Signed-off-by: Fiona Ebner <f.ebner@proxmox.com>
Reviewed-by: Vladimir Sementsov-Ogievskiy <vsementsov@yandex-team.ru>
---

Can be added as an extra/ patch.

 block/io.c | 10 ++++++++++
 1 file changed, 10 insertions(+)

diff --git a/block/io.c b/block/io.c
index 63f7b3ad3e..24a3c84c93 100644
--- a/block/io.c
+++ b/block/io.c
@@ -2589,6 +2589,16 @@ bdrv_co_block_status(BlockDriverState *bs, bool want_zero,
                 ret |= (ret2 & BDRV_BLOCK_ZERO);
             }
         }
+
+        /*
+         * Now that the recursive search was done, clear the flag.
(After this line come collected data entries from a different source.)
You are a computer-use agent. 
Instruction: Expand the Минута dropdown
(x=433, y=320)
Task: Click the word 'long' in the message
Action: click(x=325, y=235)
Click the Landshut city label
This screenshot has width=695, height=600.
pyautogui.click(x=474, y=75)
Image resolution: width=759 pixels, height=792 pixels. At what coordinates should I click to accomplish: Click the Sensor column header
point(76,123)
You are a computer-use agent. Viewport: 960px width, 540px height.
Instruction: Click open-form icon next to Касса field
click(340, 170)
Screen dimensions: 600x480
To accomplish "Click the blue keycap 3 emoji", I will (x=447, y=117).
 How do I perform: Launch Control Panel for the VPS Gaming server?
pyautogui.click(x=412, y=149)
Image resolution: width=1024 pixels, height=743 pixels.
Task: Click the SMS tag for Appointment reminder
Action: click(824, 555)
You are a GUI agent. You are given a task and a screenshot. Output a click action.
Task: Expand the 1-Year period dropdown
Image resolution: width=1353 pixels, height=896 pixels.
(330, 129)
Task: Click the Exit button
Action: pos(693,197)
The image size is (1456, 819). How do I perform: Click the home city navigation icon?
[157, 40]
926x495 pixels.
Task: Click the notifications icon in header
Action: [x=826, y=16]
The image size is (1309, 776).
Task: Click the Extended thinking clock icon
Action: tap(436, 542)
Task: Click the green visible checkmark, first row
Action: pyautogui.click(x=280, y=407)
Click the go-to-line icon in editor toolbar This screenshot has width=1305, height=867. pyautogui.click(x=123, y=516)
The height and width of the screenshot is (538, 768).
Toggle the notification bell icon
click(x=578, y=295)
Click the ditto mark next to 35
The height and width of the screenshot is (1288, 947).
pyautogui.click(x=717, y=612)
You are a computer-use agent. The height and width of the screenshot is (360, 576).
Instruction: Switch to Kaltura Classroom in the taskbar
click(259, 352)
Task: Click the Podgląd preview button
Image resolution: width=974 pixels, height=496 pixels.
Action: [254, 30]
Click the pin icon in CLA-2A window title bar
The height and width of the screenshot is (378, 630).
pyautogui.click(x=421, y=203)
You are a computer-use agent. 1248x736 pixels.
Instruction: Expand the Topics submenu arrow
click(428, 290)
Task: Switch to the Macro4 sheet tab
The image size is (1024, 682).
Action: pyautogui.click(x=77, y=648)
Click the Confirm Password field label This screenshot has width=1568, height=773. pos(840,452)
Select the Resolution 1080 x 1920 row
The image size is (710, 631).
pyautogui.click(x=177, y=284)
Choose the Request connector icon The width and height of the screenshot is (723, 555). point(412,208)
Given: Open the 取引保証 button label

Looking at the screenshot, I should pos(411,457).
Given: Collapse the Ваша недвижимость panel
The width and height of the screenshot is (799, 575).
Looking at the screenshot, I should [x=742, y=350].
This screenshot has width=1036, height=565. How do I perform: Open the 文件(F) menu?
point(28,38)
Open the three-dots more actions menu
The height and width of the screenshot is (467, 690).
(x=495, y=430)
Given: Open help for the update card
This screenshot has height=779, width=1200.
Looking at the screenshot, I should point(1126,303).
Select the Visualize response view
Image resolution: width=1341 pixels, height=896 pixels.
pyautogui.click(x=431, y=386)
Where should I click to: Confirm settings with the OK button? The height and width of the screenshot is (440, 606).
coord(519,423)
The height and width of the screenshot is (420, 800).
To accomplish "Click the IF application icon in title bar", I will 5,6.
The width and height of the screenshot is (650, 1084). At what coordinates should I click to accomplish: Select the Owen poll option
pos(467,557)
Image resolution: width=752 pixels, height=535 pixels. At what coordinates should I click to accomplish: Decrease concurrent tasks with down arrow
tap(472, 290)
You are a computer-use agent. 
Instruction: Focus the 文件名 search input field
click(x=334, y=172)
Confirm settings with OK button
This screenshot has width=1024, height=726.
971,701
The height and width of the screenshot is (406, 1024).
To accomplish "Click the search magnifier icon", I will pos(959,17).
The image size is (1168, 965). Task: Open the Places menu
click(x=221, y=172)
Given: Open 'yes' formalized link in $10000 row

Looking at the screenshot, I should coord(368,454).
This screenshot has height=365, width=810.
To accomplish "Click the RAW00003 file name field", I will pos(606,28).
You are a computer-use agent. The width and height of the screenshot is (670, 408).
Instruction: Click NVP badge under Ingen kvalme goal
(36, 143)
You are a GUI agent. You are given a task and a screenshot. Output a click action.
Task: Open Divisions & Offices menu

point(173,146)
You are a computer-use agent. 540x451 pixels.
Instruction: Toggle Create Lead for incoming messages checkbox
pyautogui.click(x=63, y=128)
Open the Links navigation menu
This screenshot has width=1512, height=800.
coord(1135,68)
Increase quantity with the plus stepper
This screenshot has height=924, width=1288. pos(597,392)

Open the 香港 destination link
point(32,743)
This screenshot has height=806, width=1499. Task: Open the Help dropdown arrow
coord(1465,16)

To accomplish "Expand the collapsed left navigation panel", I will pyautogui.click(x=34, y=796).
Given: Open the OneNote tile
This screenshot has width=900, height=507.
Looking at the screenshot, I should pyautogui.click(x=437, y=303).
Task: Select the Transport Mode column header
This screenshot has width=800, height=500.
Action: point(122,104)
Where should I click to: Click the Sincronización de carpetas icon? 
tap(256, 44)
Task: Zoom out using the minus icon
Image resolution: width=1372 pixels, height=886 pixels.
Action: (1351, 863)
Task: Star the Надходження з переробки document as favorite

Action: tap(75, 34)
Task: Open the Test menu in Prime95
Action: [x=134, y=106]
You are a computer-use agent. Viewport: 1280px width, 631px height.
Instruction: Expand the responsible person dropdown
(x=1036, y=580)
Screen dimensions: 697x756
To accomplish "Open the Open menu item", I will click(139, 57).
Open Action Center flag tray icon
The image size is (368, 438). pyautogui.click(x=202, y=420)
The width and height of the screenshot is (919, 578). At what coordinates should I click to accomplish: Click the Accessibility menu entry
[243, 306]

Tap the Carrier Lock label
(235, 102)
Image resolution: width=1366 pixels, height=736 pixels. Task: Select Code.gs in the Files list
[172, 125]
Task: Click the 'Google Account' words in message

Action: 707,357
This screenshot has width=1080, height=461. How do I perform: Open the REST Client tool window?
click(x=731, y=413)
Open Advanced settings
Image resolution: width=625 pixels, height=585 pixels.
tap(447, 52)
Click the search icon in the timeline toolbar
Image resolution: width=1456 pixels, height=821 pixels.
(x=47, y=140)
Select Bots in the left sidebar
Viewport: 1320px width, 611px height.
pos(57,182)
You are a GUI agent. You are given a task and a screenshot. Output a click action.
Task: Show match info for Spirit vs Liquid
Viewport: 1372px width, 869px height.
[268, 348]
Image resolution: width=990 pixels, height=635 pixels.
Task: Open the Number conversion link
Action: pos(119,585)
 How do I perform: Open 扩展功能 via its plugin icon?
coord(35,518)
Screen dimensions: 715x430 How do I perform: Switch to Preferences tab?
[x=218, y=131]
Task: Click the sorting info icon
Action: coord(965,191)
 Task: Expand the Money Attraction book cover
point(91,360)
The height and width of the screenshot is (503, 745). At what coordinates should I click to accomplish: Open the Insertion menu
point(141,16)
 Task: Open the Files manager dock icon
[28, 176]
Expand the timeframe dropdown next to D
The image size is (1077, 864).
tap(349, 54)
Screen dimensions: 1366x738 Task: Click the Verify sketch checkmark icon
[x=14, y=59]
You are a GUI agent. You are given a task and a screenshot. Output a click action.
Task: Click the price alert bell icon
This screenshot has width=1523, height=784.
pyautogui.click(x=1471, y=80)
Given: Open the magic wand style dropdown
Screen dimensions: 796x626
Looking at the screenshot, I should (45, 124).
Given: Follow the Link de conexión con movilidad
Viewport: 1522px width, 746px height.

Otherwise,
+         * with more complicated block graphs like snapshot-access ->
+         * copy-before-write -> qcow2, where the return value will be propagated
+         * further up to a parent bdrv_co_do_block_status() call, both the
+         * BDRV_BLOCK_RECURSE and BDRV_BLOCK_ZERO flags would be set, which is
+         * not allowed.
+         */
+        ret &= ~BDRV_BLOCK_RECURSE;
     }
 
 out:
-- 
2.39.2